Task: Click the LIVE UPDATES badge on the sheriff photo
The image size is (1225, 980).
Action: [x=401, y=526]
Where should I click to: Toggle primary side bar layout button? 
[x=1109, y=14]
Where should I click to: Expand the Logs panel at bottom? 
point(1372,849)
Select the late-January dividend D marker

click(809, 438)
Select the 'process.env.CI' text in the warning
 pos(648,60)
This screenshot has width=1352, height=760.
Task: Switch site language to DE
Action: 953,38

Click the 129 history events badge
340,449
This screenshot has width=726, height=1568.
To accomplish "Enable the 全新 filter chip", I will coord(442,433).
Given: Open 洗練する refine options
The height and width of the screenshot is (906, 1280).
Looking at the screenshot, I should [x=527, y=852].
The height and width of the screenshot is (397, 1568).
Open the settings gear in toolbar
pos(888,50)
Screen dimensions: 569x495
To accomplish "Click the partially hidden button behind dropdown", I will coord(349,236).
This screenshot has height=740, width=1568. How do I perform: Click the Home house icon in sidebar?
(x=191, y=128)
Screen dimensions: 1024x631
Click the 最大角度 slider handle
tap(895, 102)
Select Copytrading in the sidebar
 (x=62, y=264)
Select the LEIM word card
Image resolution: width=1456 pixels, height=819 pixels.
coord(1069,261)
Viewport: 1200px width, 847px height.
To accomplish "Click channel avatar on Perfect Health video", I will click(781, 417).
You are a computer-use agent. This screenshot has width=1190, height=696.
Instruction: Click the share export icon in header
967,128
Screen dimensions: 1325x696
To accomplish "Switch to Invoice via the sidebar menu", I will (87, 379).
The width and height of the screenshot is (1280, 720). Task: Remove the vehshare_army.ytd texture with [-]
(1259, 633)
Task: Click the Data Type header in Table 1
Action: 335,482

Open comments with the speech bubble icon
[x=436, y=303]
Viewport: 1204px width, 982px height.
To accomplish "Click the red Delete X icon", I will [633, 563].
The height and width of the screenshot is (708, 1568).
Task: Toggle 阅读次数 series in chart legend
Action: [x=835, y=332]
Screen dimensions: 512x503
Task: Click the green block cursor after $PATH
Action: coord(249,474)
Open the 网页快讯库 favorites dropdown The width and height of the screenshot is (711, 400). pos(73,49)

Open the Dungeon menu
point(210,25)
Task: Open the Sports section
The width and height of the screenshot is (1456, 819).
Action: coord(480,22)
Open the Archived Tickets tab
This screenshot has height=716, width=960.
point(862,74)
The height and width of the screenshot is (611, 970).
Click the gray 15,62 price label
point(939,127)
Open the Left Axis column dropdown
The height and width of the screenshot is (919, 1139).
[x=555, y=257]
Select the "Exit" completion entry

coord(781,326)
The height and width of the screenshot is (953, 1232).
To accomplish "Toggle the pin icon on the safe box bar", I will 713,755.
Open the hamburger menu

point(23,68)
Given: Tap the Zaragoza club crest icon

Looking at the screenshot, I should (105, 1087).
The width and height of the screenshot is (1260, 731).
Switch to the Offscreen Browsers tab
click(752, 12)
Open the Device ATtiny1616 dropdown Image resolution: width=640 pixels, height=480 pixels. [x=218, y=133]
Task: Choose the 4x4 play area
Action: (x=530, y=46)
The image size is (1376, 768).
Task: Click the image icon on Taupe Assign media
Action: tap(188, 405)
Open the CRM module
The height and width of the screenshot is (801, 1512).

**EXERCISE DIRECTIONS:**
Print all the entries exactly as written.

**TASK RESULT:**
Task: Click the LIVE UPDATES badge on the sheriff photo
The image size is (1225, 980).
Action: [x=401, y=526]
Where should I click to: Toggle primary side bar layout button? 
[x=1109, y=14]
Where should I click to: Expand the Logs panel at bottom? 
point(1372,849)
Select the late-January dividend D marker

click(809, 438)
Select the 'process.env.CI' text in the warning
 pos(648,60)
This screenshot has width=1352, height=760.
Task: Switch site language to DE
Action: 953,38

Click the 129 history events badge
340,449
This screenshot has width=726, height=1568.
To accomplish "Enable the 全新 filter chip", I will coord(442,433).
Given: Open 洗練する refine options
The height and width of the screenshot is (906, 1280).
Looking at the screenshot, I should [x=527, y=852].
The height and width of the screenshot is (397, 1568).
Open the settings gear in toolbar
pos(888,50)
Screen dimensions: 569x495
To accomplish "Click the partially hidden button behind dropdown", I will coord(349,236).
This screenshot has height=740, width=1568. How do I perform: Click the Home house icon in sidebar?
(x=191, y=128)
Screen dimensions: 1024x631
Click the 最大角度 slider handle
tap(895, 102)
Select Copytrading in the sidebar
 (x=62, y=264)
Select the LEIM word card
Image resolution: width=1456 pixels, height=819 pixels.
coord(1069,261)
Viewport: 1200px width, 847px height.
To accomplish "Click channel avatar on Perfect Health video", I will click(781, 417).
You are a computer-use agent. This screenshot has width=1190, height=696.
Instruction: Click the share export icon in header
967,128
Screen dimensions: 1325x696
To accomplish "Switch to Invoice via the sidebar menu", I will (87, 379).
The width and height of the screenshot is (1280, 720). Task: Remove the vehshare_army.ytd texture with [-]
(1259, 633)
Task: Click the Data Type header in Table 1
Action: 335,482

Open comments with the speech bubble icon
[x=436, y=303]
Viewport: 1204px width, 982px height.
To accomplish "Click the red Delete X icon", I will [633, 563].
The height and width of the screenshot is (708, 1568).
Task: Toggle 阅读次数 series in chart legend
Action: [x=835, y=332]
Screen dimensions: 512x503
Task: Click the green block cursor after $PATH
Action: coord(249,474)
Open the 网页快讯库 favorites dropdown The width and height of the screenshot is (711, 400). pos(73,49)

Open the Dungeon menu
point(210,25)
Task: Open the Sports section
The width and height of the screenshot is (1456, 819).
Action: coord(480,22)
Open the Archived Tickets tab
This screenshot has height=716, width=960.
point(862,74)
The height and width of the screenshot is (611, 970).
Click the gray 15,62 price label
point(939,127)
Open the Left Axis column dropdown
The height and width of the screenshot is (919, 1139).
[x=555, y=257]
Select the "Exit" completion entry

coord(781,326)
The height and width of the screenshot is (953, 1232).
To accomplish "Toggle the pin icon on the safe box bar", I will 713,755.
Open the hamburger menu

point(23,68)
Given: Tap the Zaragoza club crest icon

Looking at the screenshot, I should (105, 1087).
The width and height of the screenshot is (1260, 731).
Switch to the Offscreen Browsers tab
click(752, 12)
Open the Device ATtiny1616 dropdown Image resolution: width=640 pixels, height=480 pixels. [x=218, y=133]
Task: Choose the 4x4 play area
Action: (x=530, y=46)
The image size is (1376, 768).
Task: Click the image icon on Taupe Assign media
Action: tap(188, 405)
Open the CRM module
The height and width of the screenshot is (801, 1512).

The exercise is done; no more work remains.